Not Spooked: Rian Johnson Fires Back Over Star Wars Exit Claims
The director behind one of the franchise’s most divisive chapters has a blunt, four-word rebuttal for the idea that online trolls scared him away.
In the galaxy of Star Wars drama, a new chapter has just been declassified. Outgoing Lucasfilm president Kathleen Kennedy, in a farewell interview, suggested that director Rian Johnson’s path away from a planned Star Wars trilogy was paved by more than just a busy schedule. According to Kennedy, the *Knives Out* maestro was subtly chased off by the relentless storm of online hate following 2017’s The Last Jedi.
“I do believe he got spooked by the online negativity,” Kennedy stated, positioning the toxic fandom as a bogeyman that even brilliant filmmakers fear.
Johnson’s response? Swift, surgical, and soaked in internet sarcasm. Quote-tweeting a story about the comments on X, the director offered a masterclass in concise rebuttal: “lol zero spooked, sorry.”
Let’s be clear: this isn’t Johnson’s first time addressing the radioactive reception to his Star Wars film. He’s been navigating that asteroid field for years. But this latest exchange cuts to the heart of a modern Hollywood narrative—the idea that creative decisions are now hostage to Twitter mobs and YouTube rant cycles.
Kennedy’s remarks painted a picture of a filmmaker retreating to safer ground. “Once he made the Netflix deal and went off to start doing the Knives Out films, that has occupied a huge amount of his time,” she said, before adding the psychological kicker about him being “spooked.” She praised him as a “brilliant filmmaker” who made “one of the best Star Wars movies,” yet framed his pivot as a tactical retreat from the franchise’s often brutal fan engagement.
Johnson’s tweet, however, reframes the entire conversation. It’s not a retreat; it’s a choice. The subtext is loud and clear: he moved on because he had other, wildly successful projects to build (a billion-dollar *Knives Out* universe, anyone?), not because a vocal minority shouting into the void held any real power over his creative compass.
The truth likely lives in the middle. No sane person enjoys being the internet’s main character for relentless vitriol, and Johnson has openly discussed the personal difficulty of that experience. But to suggest he was *scared off*? That diminishes the agency of a filmmaker currently at the peak of his commercial and critical powers. He didn’t flee to Netflix; he built an empire there.
This micro-drama underscores the enduring legacy of The Last Jedi—a film that remains a cultural flashpoint nearly a decade later. It seems the debate is no longer just about Luke Skywalker’s character arc or hyperspace ramming; it’s about who gets to write the history of why filmmakers come and go from this beloved, burdensome franchise. And Rian Johnson just submitted his own very short, very definitive edit.

+--

What to work on -
A. Retype the part of the article about Rian Johnson's Star Wars exit that begins at the words "This micro-drama underscores" and stops after "very definitive edit.".
B. Using the article about Rian Johnson's Star Wars exit, say whether each statement agrees with it: (i) Kathleen Kennedy described Johnson as a brilliant filmmaker; (ii) Johnson replied to Kennedy's comments on X; (iii) The Last Jedi came out in 2019. Answer yes or no for each, and quote the words of the article that decide it.

Extracted records -
+--

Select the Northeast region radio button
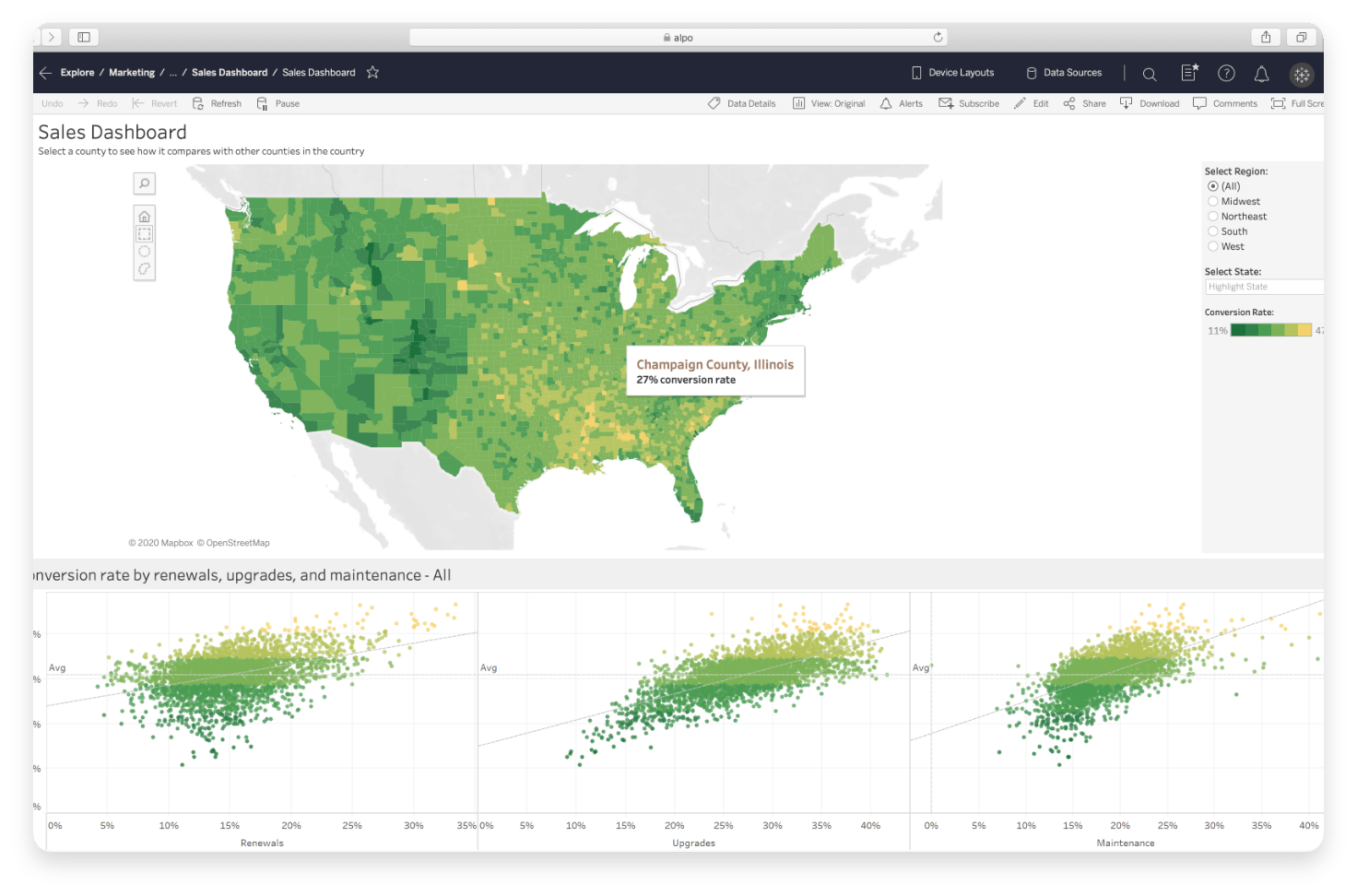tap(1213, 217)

+--

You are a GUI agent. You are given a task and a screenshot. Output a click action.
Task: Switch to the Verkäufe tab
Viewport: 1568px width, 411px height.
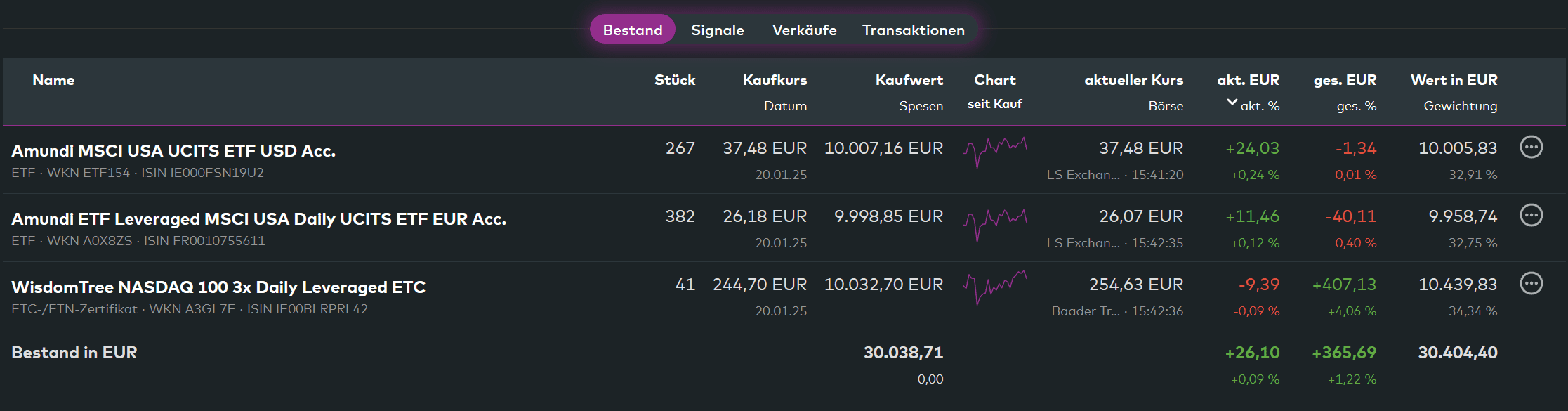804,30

+--

Your responses -
A.
This micro-drama underscores the enduring legacy of The Last Jedi—a film that remains a cultural flashpoint nearly a decade later. It seems the debate is no longer just about Luke Skywalker’s character arc or hyperspace ramming; it’s about who gets to write the history of why filmmakers come and go from this beloved, burdensome franchise. And Rian Johnson just submitted his own very short, very definitive edit.

B.
(i) Yes: "She praised him as a “brilliant filmmaker” who made “one of the best Star Wars movies,”"
(ii) Yes: "Quote-tweeting a story about the comments on X, the director offered a masterclass in concise rebuttal"
(iii) No: "following 2017’s The Last Jedi"